Starting point is 00:27:11 We're going to kind of map out. They're essentially like building a map of their industry. They're both in the, at the very early stages, Rockefeller, the early stage of the oil industry. John Mackey is the very early stage of the natural food industry. And it's important to know all these ideas are related to each other. Think about it. He realizes, oh, I'm at a giant competitive advantage, disadvantage rather, because he's doing all this reading. Then he realized, okay, how do I solve this problem? Then he realized, oh, I should build relationships with the peers
Starting point is 00:27:37 and competitors. And some of them are going to turn into allies. And he's going to acquire a bunch of these companies in my industry. And then he continues to get ideas because it's all tied to this fact that he's a voracious reader and a voracious learner. So he gets an idea from an industry trade journal that actually helps him expand his mission. So there was a trade magazine called Natural Food Merchandiser, and he reads this story about a company in Los Angeles. It's a natural food store named Mrs. Gooch's. I won't bury the lead. All these people he's about to name, he's going to build a network with them. He winds up acquiring almost every single one.
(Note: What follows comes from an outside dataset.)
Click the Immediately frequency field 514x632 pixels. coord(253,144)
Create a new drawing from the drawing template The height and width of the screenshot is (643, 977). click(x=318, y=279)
Starting point is 00:28:11 He was, there was not another John Mackey in his industry. There was only one. He was much more ambitious and organized. And then he was just a conqueror. He had the conqueror spirit. It's funny, as I was reading the book the first time, I also gave out a copy to a friend of mine and he read the book and loved it as well. And I was like, how many times am I going to have to learn? How am I still making the same mistake over and over again? And so we were having this conversation. It's just like, this guy gets
Starting point is 00:28:40 involved at the very beginning of his industry, right? Then he's going to build the company that is the industry leader, almost like categorically, define the category he operates in. Why was I surprised going into the book? And then my surprise is obviously alleviated by the end of the book. Why was I surprised that of course he was a conqueror? Every single person that's going to start at the beginning of an industry and then build the category, the industry, divine and company is the same way. They all have this ruthless competitive drive that is not matched by their other peers in the industry. So back to where we are in the story, he's reading this industry trade journal, this industry magazine, and he hears about Mrs. Gooch's, which he's eventually going to acquire many years in the future. And
Starting point is 00:29:25 he says, I read the story so many times that the pages were tattered. And so this is what he learned from the story. Unlike most natural food stores at the time, it sold meat. And so when he first started Saferway, he wasn't selling meat. It was all vegetarian. Unlike most natural food stores at the time, it sold meat, poultry, and seafood alongside the kind of products we sold at Safeway. The idealist in me was proud of our strictly vegetarian ethos, but the entrepreneur in me saw a massive opportunity. Imagine if customers were able to do their entire grocery shopping for the week without having to set foot in a conventional supermarket. Mrs. Gooch's was doing a staggering $100,000 a week in sales in contrast to our $8,000 to $10,000 a week. So he had attacked this tiny part of the market because what's happened, you're going to shop at Saferway, but then you have to go to a normal grocery store
Starting point is 00:30:19 to finish everything, to round out everything else that you're going to eat. By following Mrs. Gooch's example, he's like, oh, wait, I am underperforming 10x. And because of all the experience he's getting and all the reading he's doing, he's like, I can't stay in this little tiny segment of the market. Why? Because our conclusions seemed inescapable. Size mattered in the retail business. And so this is when he switched in his mind.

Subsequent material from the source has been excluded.